Sure, I may be doing some over-generalizing here. I’m sure that there are many Americans, particularly in small towns and rural areas, who feel that they are part of a more communal culture. I also imagine that there are many lonely people living in India (particularly in large urban areas). But after decades of social commentary by countless writers about America’s individualistic streak, I think there is something to the notion that Americans in general are more independent and self-centered than people of many other countries. This is not, of course, an entirely bad thing. The desire to improve one’s circumstances and the inclination to think independently have played important roles in making the United States such an innovative, economic powerhouse. But there are consequences when a society is skewed too far toward individualism, which helps explain why a country that is so successful on many levels is also nowhere close to leading the world in happiness.

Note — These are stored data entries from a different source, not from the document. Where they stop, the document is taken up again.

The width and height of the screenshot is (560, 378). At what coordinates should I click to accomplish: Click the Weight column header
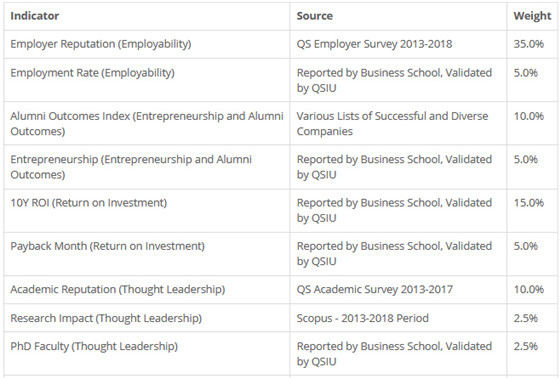[x=532, y=16]
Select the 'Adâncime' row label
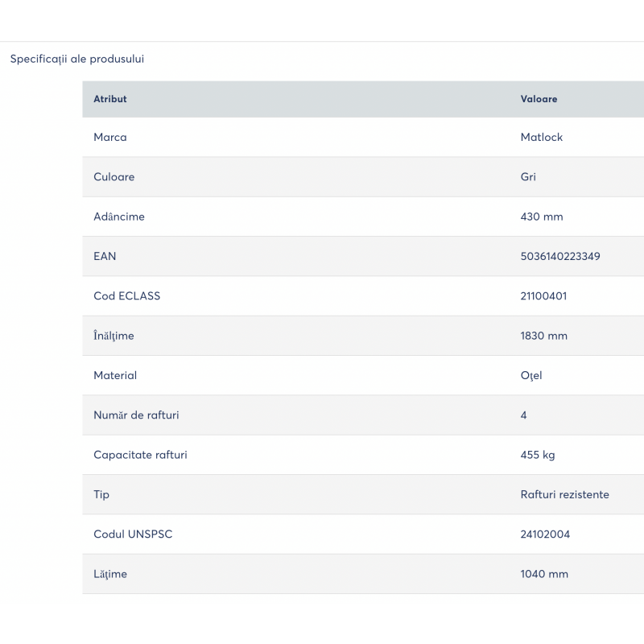The height and width of the screenshot is (644, 644). pos(119,217)
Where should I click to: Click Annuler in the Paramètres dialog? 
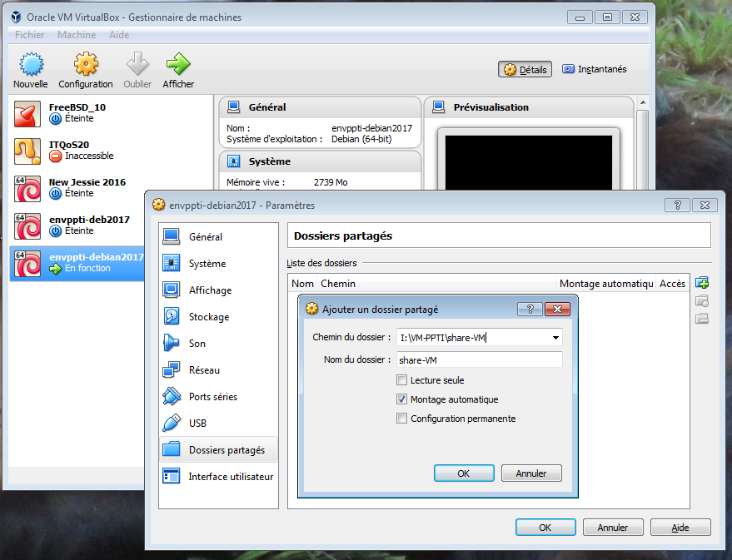pos(612,528)
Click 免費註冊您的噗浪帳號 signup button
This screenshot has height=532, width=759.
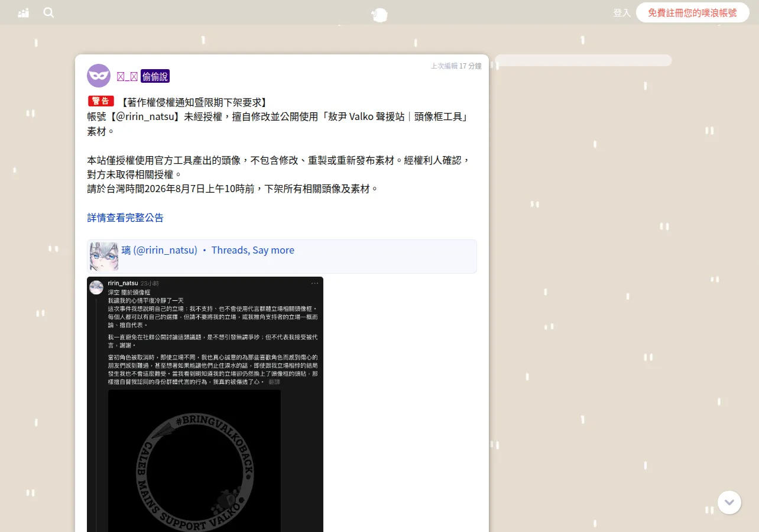click(692, 12)
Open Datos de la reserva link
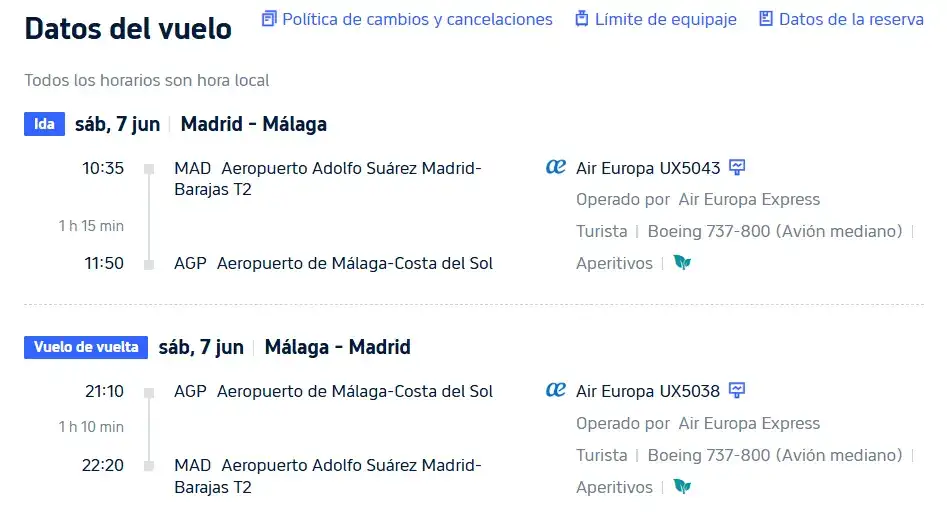Viewport: 947px width, 518px height. tap(851, 19)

Unfortunately, this tendency toward individualism has likely made the covid-19 pandemic even worse than it had to be. Many Americans have been resistant toward altering their lifestyles or getting vaccinated in order to protect the larger community. But just as profound has been the impact on people’s social lives. With Americans inclined toward independence and social isolation anyway, I suspect that covid-19 pushed millions of Americans even further away from any sense of community. It has been easy for many of us to grow accustomed to staying at home even more than before, and once these new habits start to form, it can be difficult to snap out of it. And now, our society of isolated individuals has been pushed even further out of balance.

It’s been fascinating to see so many people who have been diligently practicing isolation in order to protect themselves but have done so little else to promote their physical and emotional health. We are not meant to be sedentary creatures living in isolation from other humans. We evolved over the course of tens of thousands of years as members of tight-knit bands roaming from place to place with the seasons. Many Americans, who have done a very good job of reducing the prospects of catching covid, are likely even further down the road toward a more slow and steady corrosion of their health.

Covid-19 could have been one of those rare shared experiences in which people pulled together to achieve a common goal and learned to appreciate better the joys of moving around outdoors and of being in close contact with others (whether virtually or in person). While I’m sure that some people have tried to be more healthy physically and have grown to appreciate the importance of community, I mostly see a society that is even more unhealthy and divided than it was before covid-19 struck. Culturally, we were not well equipped to deal with it, and I find myself fearing even more for our nation’s future than I did before the pandemic. I’m not saying that our society is going to collapse any time soon. Instead, it will likely be a slow decay. Our only hope, in the end, is probably for more Americans to start thinking about the good of the community rather than just themselves. And one baby step for all of us would be a little less Netflix and social media and a bit more time moving around outside and having real interaction with others.

Go take a walk. Call someone you haven’t talked to for a while. You’ll probably be glad that you did. And that person you called will be glad too.